[Work task] Begin at the top of the records and copy each line exactly. The line containing "Task: Toggle the highlighted" is the last one to include.

[Records shown]
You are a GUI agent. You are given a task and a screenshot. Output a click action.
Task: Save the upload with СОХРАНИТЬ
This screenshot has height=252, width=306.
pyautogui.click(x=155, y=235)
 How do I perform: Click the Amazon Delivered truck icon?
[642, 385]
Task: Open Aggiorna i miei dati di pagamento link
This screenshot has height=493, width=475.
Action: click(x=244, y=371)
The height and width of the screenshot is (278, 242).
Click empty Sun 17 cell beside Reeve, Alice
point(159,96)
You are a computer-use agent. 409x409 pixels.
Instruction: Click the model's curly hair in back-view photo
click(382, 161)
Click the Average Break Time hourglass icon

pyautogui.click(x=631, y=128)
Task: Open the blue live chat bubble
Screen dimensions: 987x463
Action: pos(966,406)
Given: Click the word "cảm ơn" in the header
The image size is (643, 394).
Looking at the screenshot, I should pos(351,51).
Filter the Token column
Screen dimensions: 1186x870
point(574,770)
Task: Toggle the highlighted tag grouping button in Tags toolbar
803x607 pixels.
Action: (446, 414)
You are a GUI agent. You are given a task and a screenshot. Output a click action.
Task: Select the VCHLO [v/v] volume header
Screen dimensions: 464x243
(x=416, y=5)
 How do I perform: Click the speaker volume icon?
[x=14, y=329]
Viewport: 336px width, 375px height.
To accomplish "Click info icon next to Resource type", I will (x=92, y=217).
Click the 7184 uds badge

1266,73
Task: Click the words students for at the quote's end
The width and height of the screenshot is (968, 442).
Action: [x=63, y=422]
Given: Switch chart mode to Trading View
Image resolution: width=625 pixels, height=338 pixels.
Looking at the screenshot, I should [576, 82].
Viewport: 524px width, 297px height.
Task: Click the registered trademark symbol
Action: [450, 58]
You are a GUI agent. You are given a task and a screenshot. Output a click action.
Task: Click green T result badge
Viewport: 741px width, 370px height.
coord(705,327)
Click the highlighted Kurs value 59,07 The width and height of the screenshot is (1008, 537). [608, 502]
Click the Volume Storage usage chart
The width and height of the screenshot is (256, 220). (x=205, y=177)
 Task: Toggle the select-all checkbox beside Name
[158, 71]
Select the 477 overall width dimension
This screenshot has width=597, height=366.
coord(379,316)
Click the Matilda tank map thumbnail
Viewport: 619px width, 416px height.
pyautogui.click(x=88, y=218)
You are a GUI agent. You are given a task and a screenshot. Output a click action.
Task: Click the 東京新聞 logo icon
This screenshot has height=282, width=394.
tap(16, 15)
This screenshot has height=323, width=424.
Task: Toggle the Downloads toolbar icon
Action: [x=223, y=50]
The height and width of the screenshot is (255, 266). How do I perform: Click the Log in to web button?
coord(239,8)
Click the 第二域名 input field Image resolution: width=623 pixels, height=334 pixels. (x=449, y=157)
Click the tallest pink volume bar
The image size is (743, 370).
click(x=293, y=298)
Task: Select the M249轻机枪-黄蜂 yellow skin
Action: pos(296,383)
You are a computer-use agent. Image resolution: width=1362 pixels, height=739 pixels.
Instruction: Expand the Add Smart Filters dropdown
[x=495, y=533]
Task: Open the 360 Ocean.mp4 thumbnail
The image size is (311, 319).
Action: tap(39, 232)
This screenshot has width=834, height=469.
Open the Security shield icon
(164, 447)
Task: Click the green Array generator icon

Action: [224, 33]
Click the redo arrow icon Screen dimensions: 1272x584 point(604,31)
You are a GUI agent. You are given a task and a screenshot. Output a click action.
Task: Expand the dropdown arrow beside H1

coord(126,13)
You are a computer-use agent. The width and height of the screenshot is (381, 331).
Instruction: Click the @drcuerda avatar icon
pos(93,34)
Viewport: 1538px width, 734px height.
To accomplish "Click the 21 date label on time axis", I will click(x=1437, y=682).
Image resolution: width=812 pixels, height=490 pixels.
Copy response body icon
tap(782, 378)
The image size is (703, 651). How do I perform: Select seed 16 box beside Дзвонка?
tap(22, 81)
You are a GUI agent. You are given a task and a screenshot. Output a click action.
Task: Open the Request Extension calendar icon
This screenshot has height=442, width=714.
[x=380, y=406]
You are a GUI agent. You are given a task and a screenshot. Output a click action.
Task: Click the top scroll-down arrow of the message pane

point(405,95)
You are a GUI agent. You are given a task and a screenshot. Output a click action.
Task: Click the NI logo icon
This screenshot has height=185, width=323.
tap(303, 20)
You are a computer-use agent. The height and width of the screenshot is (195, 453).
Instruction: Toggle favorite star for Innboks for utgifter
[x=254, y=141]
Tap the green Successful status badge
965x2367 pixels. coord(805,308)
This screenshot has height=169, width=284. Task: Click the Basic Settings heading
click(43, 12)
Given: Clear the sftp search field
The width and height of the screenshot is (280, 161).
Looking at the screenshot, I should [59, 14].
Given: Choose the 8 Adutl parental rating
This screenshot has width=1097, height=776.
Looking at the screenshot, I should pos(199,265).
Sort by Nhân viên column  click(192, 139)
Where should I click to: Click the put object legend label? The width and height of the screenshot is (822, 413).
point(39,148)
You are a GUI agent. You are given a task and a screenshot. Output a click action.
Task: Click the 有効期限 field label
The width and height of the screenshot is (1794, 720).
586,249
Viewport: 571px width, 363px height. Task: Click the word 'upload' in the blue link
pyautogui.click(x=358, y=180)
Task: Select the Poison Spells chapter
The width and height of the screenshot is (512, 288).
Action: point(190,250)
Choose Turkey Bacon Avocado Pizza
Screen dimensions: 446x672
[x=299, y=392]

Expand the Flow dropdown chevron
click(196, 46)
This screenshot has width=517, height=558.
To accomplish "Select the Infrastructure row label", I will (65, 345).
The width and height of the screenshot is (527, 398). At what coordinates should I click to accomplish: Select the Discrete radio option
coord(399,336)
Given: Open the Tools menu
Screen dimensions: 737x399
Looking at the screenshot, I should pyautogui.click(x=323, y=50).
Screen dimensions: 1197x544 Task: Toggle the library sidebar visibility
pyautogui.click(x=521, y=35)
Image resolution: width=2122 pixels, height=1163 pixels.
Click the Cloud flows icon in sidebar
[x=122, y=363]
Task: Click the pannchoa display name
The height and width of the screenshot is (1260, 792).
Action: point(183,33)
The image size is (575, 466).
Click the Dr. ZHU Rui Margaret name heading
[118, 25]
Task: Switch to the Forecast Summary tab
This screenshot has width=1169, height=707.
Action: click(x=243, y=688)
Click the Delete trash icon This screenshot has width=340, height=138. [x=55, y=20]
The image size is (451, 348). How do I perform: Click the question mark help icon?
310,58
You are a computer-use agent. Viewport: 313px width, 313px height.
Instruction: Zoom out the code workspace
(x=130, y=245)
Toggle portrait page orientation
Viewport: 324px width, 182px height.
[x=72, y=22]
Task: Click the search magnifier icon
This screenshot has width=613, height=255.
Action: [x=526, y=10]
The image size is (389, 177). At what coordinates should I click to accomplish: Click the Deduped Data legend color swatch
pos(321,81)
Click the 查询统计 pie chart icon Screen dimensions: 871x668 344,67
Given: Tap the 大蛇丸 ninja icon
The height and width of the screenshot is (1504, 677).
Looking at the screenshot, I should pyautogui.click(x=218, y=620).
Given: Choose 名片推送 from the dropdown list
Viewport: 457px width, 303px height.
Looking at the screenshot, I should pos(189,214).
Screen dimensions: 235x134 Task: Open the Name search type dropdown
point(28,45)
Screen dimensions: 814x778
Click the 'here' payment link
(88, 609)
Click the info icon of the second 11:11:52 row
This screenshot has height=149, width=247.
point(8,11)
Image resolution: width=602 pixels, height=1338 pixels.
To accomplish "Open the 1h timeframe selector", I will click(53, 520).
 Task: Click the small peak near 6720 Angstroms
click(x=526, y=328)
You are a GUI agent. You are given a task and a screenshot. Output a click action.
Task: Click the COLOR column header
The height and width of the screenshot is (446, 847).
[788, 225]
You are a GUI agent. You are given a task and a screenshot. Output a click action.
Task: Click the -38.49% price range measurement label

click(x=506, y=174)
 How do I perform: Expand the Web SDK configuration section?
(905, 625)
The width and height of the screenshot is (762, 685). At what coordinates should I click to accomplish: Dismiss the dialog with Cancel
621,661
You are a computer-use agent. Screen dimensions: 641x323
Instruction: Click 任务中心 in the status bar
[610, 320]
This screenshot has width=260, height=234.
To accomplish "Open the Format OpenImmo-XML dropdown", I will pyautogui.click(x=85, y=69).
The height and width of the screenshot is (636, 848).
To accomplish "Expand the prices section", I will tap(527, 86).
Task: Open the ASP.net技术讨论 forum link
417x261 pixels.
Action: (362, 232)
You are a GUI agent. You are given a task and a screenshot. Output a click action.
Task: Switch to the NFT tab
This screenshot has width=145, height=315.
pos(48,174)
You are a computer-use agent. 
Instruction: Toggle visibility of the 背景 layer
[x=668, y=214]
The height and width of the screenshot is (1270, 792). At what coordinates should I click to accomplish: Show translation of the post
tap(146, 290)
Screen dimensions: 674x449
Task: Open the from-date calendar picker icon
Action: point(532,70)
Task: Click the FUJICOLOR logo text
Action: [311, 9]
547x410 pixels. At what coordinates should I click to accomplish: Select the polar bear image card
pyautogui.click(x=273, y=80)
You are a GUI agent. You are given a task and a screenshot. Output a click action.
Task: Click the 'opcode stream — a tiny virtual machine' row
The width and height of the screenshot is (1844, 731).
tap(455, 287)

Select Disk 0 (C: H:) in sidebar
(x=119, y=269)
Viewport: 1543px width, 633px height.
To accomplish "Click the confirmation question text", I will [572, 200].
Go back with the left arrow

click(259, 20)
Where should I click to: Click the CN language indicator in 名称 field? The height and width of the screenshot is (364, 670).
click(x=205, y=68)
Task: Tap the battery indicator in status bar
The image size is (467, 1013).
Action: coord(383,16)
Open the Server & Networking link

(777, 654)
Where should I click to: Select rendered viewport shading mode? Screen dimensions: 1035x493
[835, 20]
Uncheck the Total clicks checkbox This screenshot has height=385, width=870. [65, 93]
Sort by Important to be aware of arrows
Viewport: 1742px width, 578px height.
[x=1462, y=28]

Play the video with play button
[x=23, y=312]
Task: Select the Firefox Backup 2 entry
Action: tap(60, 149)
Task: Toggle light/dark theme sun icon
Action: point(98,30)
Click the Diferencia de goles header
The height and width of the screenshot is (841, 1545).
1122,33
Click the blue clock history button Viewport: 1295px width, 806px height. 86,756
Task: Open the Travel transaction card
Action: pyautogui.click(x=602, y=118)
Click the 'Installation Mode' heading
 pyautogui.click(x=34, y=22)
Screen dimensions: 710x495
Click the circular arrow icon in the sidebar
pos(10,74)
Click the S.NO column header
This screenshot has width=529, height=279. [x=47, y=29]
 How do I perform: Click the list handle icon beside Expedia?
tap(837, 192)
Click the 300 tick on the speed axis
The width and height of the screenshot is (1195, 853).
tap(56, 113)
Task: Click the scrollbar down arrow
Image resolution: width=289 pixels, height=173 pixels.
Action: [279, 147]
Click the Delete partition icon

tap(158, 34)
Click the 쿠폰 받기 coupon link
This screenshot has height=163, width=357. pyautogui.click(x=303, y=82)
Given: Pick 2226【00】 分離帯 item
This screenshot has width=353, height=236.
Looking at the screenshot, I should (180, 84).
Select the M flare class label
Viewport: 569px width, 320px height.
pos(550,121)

[Written answer]
You are a GUI agent. You are given a task and a screenshot. Output a click action.
Task: Save the upload with СОХРАНИТЬ
This screenshot has height=252, width=306.
pyautogui.click(x=155, y=235)
 How do I perform: Click the Amazon Delivered truck icon?
[642, 385]
Task: Open Aggiorna i miei dati di pagamento link
This screenshot has height=493, width=475.
Action: click(x=244, y=371)
The height and width of the screenshot is (278, 242).
Click empty Sun 17 cell beside Reeve, Alice
point(159,96)
You are a computer-use agent. 409x409 pixels.
Instruction: Click the model's curly hair in back-view photo
click(382, 161)
Click the Average Break Time hourglass icon

pyautogui.click(x=631, y=128)
Task: Open the blue live chat bubble
Screen dimensions: 987x463
Action: pos(966,406)
Given: Click the word "cảm ơn" in the header
The image size is (643, 394).
Looking at the screenshot, I should pos(351,51).
Filter the Token column
Screen dimensions: 1186x870
point(574,770)
Task: Toggle the highlighted tag grouping button in Tags toolbar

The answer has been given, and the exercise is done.